Long was also in charge of Ecuador's oil negotiations within OPEC and represented Ecuador at the OPEC meetings in Algiers on 29 September 2016 and Vienna on 30 November 2016, and the 10 December 2016 OPEC-non OPEC meeting in Vienna that resulted in the commitment to cut oil production by just under 1.8 million barrels a day.

In 2017, Long played an important role in denouncing 16 bilateral investment treaties (BITs), after the Ecuadorian Constitution banned extra regional commercial arbitration and a civil society audit commission (the CAITISA) found these BITs to have played a detrimental role for Ecuador's economic development. Long had been an ardent critic of investment-state-dispute-settlement (ISDS) mechanisms.

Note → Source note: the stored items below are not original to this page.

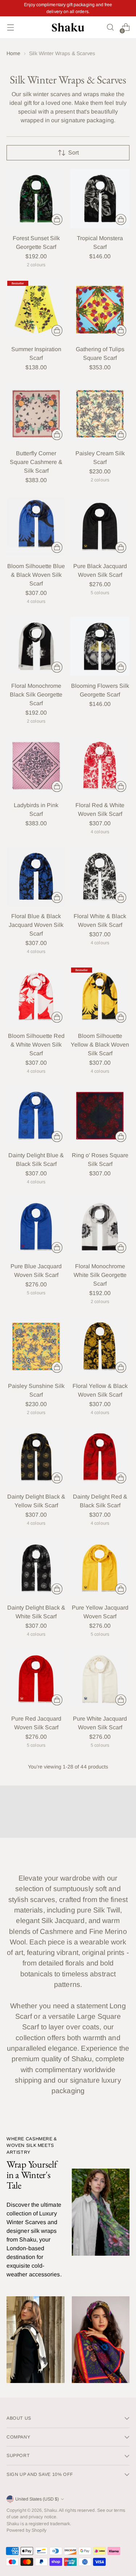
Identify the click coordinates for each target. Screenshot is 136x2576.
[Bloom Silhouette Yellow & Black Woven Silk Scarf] (99, 996)
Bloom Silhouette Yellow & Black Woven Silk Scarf (100, 1044)
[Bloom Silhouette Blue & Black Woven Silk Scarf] (36, 526)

After the election of Donald Trump in the United States, and the threat of an increase in the deportations of Ecuadorians, Long also implemented a "contingency plan" in support of Ecuadorian migrants.

==Ambassador to the UN==

The new President of Ecuador, Lenin Moreno, named Long the Permanent Representative of Ecuador to the United Nations in Geneva. Long's stint at the head of the diplomatic mission was mostly marked by his leadership of the Open-ended intergovernmental working group on transnational corporations and other business enterprises with respect to human rights.

In January 2018, Long resigned from his position in a public letter to Moreno, in which he denounced what he referred to as the new government's unconstitutional measures and the betrayal of the platform and program of the Citizen's Revolution on which the new government has been elected.

== After Government ==
After resigning from government, Long became also a Senior Fellow at the Washington DC-based think tank Center for Economic and Policy Research (CEPR), co-directed by Mark Weisbrot. At CEPR, Long has focused mostly on Latin American politics, elections monitoring, regionalism (including the attempted relaunch of UNASUR in 2022 and 2023), US-Latin American relations, and Global South non-alignment and collective action.

Since 2025, Long is a Senior Diplomatic Advisor to The Hague Group. As such he has been instrumental in the organisation of various ministerial and high-level meetings on international law.

Long also teaches history and International Relations at Sciences-Po Paris.

==Criticism==
Long was heavily criticized, notably by former Ecuadorian foreign ministers, for being the first non-Ecuadorian-born Foreign Minister.

During the unrest in Venezuela throughout 2016 and in the first half of 2017, there was recurrent criticism that Long was not being hard enough on the Maduro Government and should take a more forceful stance in line with most other Latin American countries in the region outside of ALBA. This issue played an important role in Ecuadorian domestic politics. In one of his weekly editorials, former Foreign Minister Francisco Carrión claimed that Long had said that "one breathes happiness" in Venezuela. Long denounced this as a lie and pushed Carrión to prove these had been his words. Carrión was eventually forced to apologize on Twitter. During the elections of 2017, Long said that there was an attempt to influence the population "with the argument that Ecuador is going to become like Venezuela. (…) Well no, Ecuador is not Venezuela". This declaration was the Ecuadorian Government's clearest attempt thus far to distance itself from the Venezuelan crisis.

Business sectors but also certain factions within Correa's government complained that Long, along with other senior officials in the Correa administration, opposed the free trade agreement between Ecuador, Colombia and Peru, and the European Union, which Ecuador finally adhered to in December 2016. He and others were considered to be the "enemy within".